*Veri kümesi kayıtları*:
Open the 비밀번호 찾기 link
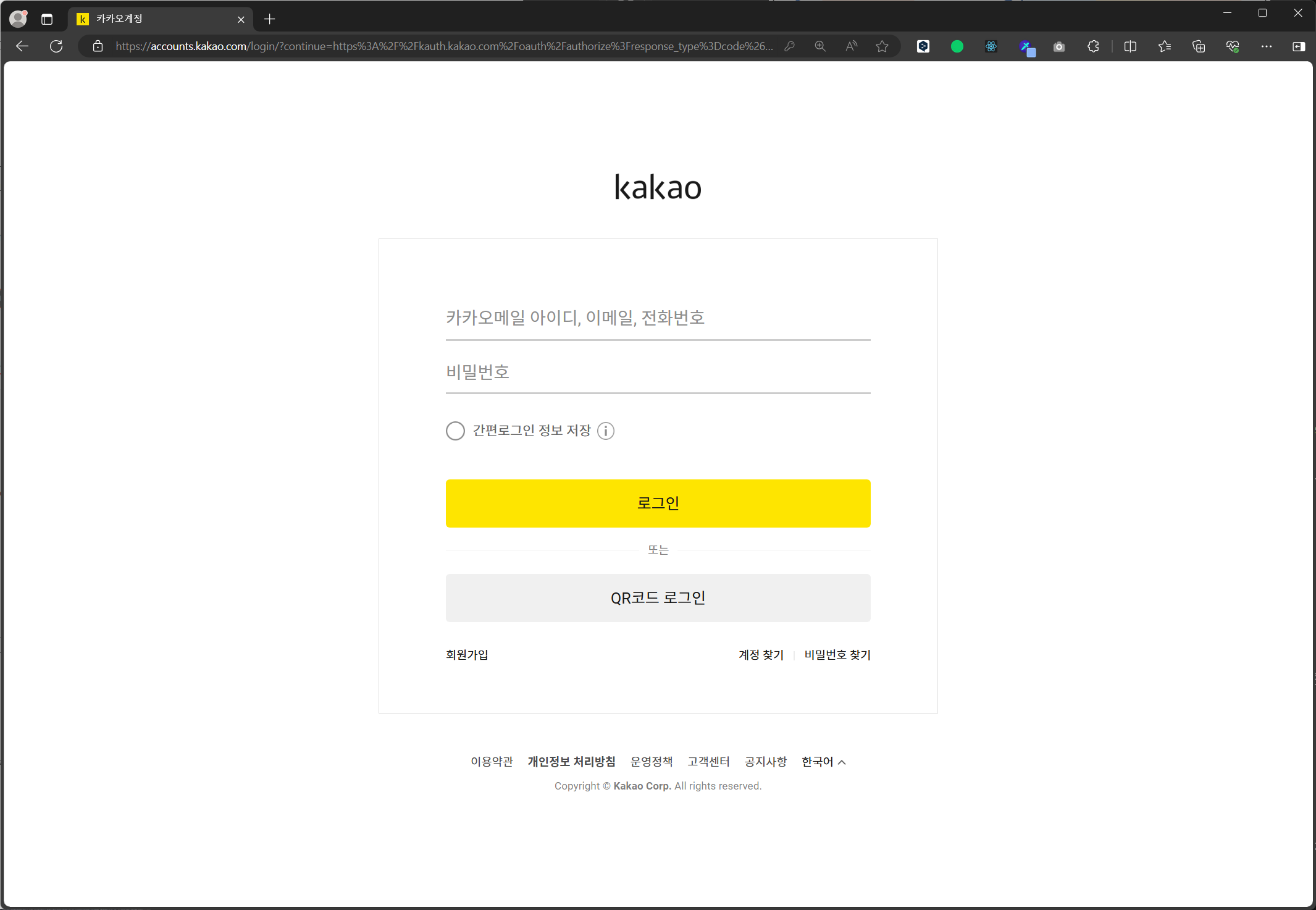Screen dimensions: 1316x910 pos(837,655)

--

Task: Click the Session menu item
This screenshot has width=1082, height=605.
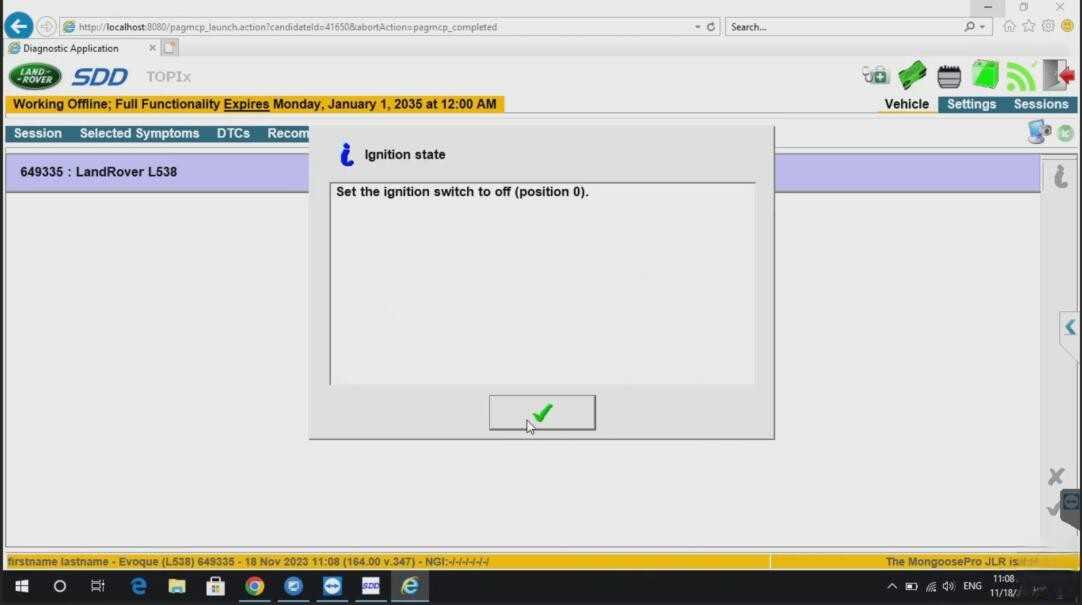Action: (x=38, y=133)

*Yapılacak iş*:
Listede "Task: Click the Session menu item" ifadesinin geçtiği satırdan "Action: (x=38, y=133)" ifadesinin geçtiği satıra kadar, iki uç da dahil olmak üzere, satırları boş satırları atlayarak numaralı bir liste halinde yazın. Resimleri cevaba koymayın.

*Görevin sonucu*:
1. Task: Click the Session menu item
2. This screenshot has width=1082, height=605.
3. Action: (x=38, y=133)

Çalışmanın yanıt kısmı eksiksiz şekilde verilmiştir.